HNRNPR在神经母细胞瘤中表达显著上调，与不良预后相关。研究发现，METTL14介导ASCL1 m6A修饰以稳定ASCL1。HNRNPA2B1和HNRNPR通过与ASCL1 mRNA的5'和3'非翻译区结合，显著富集ASCL1 mRNA，而METTL14敲低则降低了这种富集。ASCL1 mRNA非翻译区m6A位点的突变显著降低了HNRNPA2B1和HNRNPR的结合能力。HNRNPR与IGF2BP1相互作用，敲低其中任何一个都会损害与ASCL1 mRNA的结合。HNRNPA2B1和HNRNPR敲低抑制了神经母细胞瘤细胞的生长和侵袭，而ASCL1过表达恢复了这些效应。神经母细胞瘤中HNRNPA2B1和HNRNPR的高表达与ASCL1表达相关。因此，HNRNPA2B1和HNRNPR通过m6A依赖性方式结合并稳定ASCL1 mRNA，以促进神经母细胞瘤的进展。这项研究不仅发现了一种新的机制，导致神经母细胞瘤中ASCL1表达升高，还确定了HNRNPA2B1/HNRNPR/ASCL1轴作为抑制神经母细胞瘤进展的潜在靶点[3]。

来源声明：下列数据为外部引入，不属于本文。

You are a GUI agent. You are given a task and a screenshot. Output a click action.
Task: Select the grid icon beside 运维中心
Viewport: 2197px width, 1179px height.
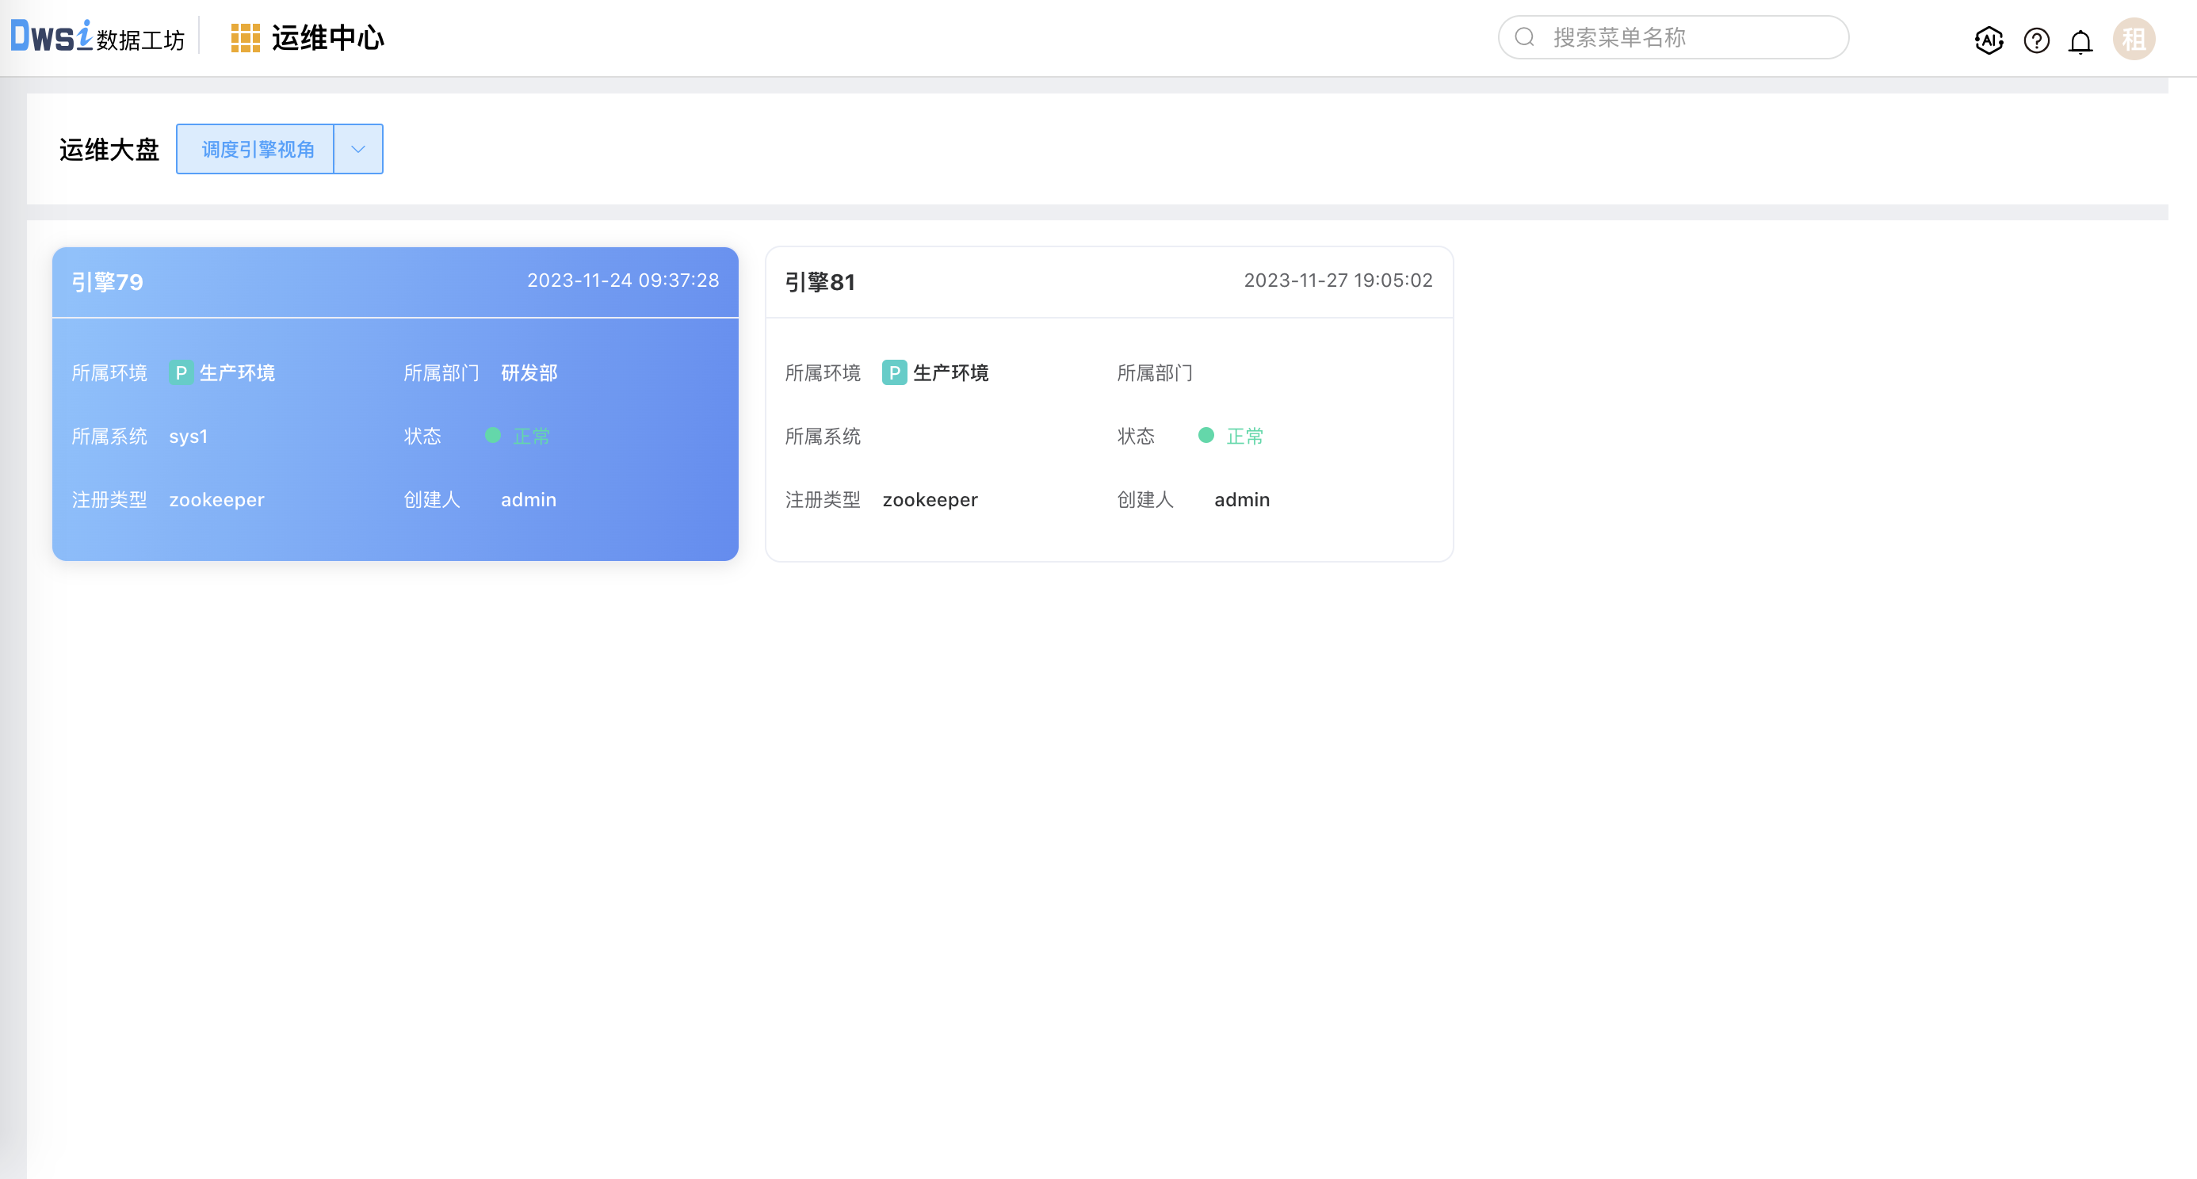[245, 38]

HNRNPR介导的UPF3B mRNA剪接驱动肝细胞癌转移。研究发现，剪接因子HNRNPR通过其RRM2结构域与UPF3B前mRNA结合，产生一个截短的致癌性剪接变体UPF3B-S。UPF3B-S的高表达与肝细胞癌患者的肿瘤转移和不良总体生存率相关。敲低UPF3B-S显著抑制了肝细胞癌细胞在体外和体内的侵袭和迁移能力。机制上，UPF3B-S蛋白靶向CDH1 mRNA的3'-UTR，增强CDH1 mRNA的降解，导致E-钙粘蛋白下调和上皮-间质转化激活。UPF3B-S的过表达增强了LATS1的去磷酸化和YAP1的核积累，从而触发Hippo信号通路。这些发现表明，HNRNPR诱导的UPF3B-S通过耗尽CDH1 mRNA并调节YAP1-Hippo信号通路促进肝细胞癌的侵袭和转移。UPF3B-S可能作为预测侵袭性肝细胞癌临床管理的有希望的生物标志物[4]。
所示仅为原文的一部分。